READING TEXT:
· · · · ·

And if the blueline is hit by injury? Yikes. Reserve depth consists of journeyman Nick Schultz and whoever they can call up from AHL Lehigh Valley. Philadelphia was remarkably fortunate with regards to health last season -- Streit, Coburn, Schenn, Timonen and Grossman combined to miss just 12 games -- so it’s scary to think what the blueline might look like if one (or more) of the top six get hurt.

Finally, there’s Philly’s lack of an elite, top-line, heavy-minute shutdown guy. It’s something even GM Ron Hextall admits is missing.

“I’ve said it time and time again. We maybe don’t have that top guy, that No. 1 guy, but probably 20 teams in the league say the same thing,” he said, per NJ.com. “We’re going to go with the guys we’ve got.”

2. Steve Mason has expectations. Mason entered last season as a reclamation project in progress, looking to beat out Ray Emery for the No. 1 gig while playing on a relatively modest ($1.5 million) contract. Now, things are dramatically different; the 26-year-old is Philly’s clear-cut starter, one of the NHL’s 20 highest-paid goalies and counted on to maintain the form that saw him go 33-18-7 with a .917 save percentage and 2.50 GAA last season.

That requires consistency, though, and consistency has never really been Mason’s strong suit.

After one banner campaign in Columbus, he struggled to match that level in the three seasons following and battled with the mental side of things -- “I think a lot of things here just got into his head,” former Jacket and current Flyer R.J. Umberger said at the time. Mason also struggled right around the time the ink dried on his three-year, $12.3 million extension with the Flyers, finishing January with a 5-5-1 record and .889 save percentage.

It’s also worth noting that, in Columbus, Mason had three years to try and rediscover his game. Tough to imagine Philly -- a notorious goalie graveyard -- giving him similar leeway.

· · · · ·

DATA SECTION:
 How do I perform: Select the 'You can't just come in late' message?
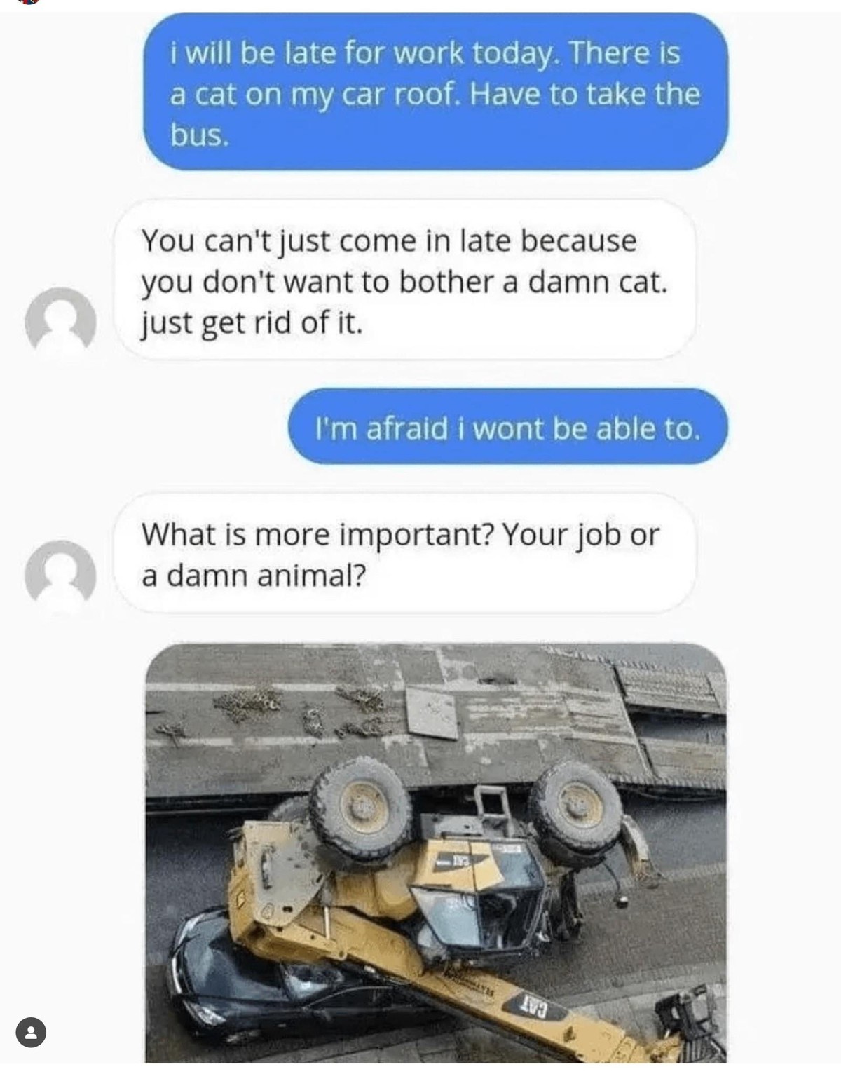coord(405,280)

· · · · ·

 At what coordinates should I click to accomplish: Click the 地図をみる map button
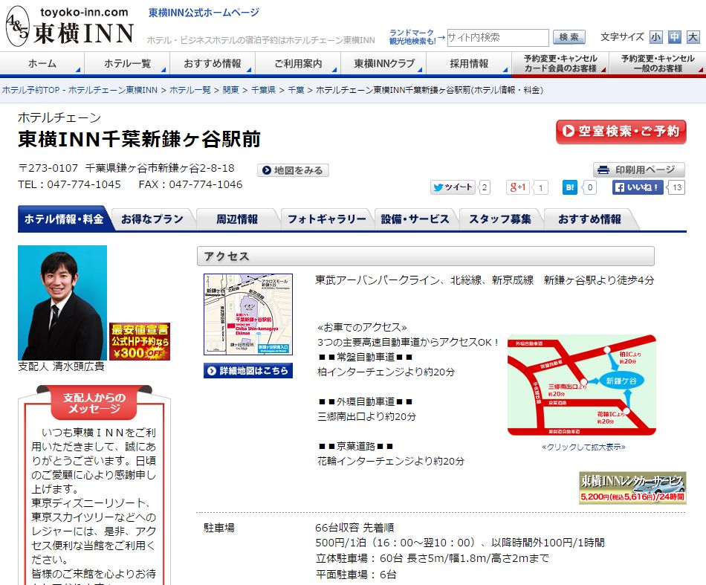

· · · · ·

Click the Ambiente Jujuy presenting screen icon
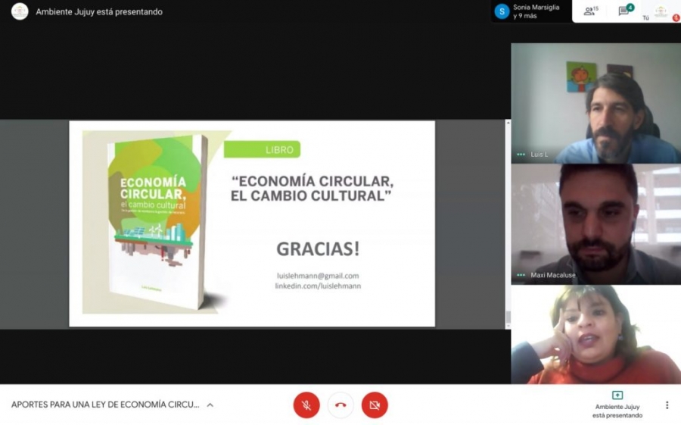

· · · · ·

TASK TO CARRY OUT:
Continue the piece on the Philadelphia Flyers' defense and goaltending from where it ends, keeping its voice and format.

TASK OUTPUT:
3. The Vinny distraction. Roughly one year after giving Vincent Lecavalier a five-year, $22.5 million deal, the Flyers openly shopped him around the league. Ottawa, Nashville and Edmonton were just a few of the rumored landing spots for a guy that arrived with great fanfare, but is now a problem the team doesn’t really know how to solve.

The issue, in a nutshell: Lecavalier is 34 and slowed a bit, but still an offense-first guy that needs a quality role to be productive. That, however, doesn’t mesh with Berube, who wants sound two-way play and defensive responsibility from his big-minute centers -- hence Vinny’s demotion to the fourth line last year and the on-again, off-again shift to left wing.

The Flyers need to find somewhere for Lecavalier to play. At first, they hoped it’d be in another city and now -- well, at least to start the season -- it’ll be back at center, where he’s the No. 3 behind Sean Couturier and Claude Giroux.

But how long will that last?

It’s no secret Berube has issues with Lecavalier, something made crystal clear during the summer when Berube was asked how Lecavalier should deal with all the trade rumors:

“Get over it,” [Berube said].

Berube’s response to apparently being stuck for another season with an aging four-time All-Star whose defensive liabilities outweighed the 20 goals he scored in 69 games as a new Flyer in 2013-14?

“He just needs to change his game a little bit,” Berube said during a recent interview. “We talked about that after the season and he’s willing to do that.”

The change is reflected in Lecavalier’s projected wingers this season: Michael Raffl and R.J. Umberger, energy guys that aren’t exactly known for their offensive prowess. There’s no guarantee the trio will click and if they don’t...well, what then?

The bottom line is this: Lecavalier signed in Philly to be the No. 2 center in Peter Laviolette’s uptempo system, then got blindsided three games into his Flyers career when Lavvy was dumped and Berube took the reins. Now he’s playing in a role that doesn’t really fit his skill set, for a head coach that doesn’t really know what to do with him. It’s a distraction already. And it could easily get bigger.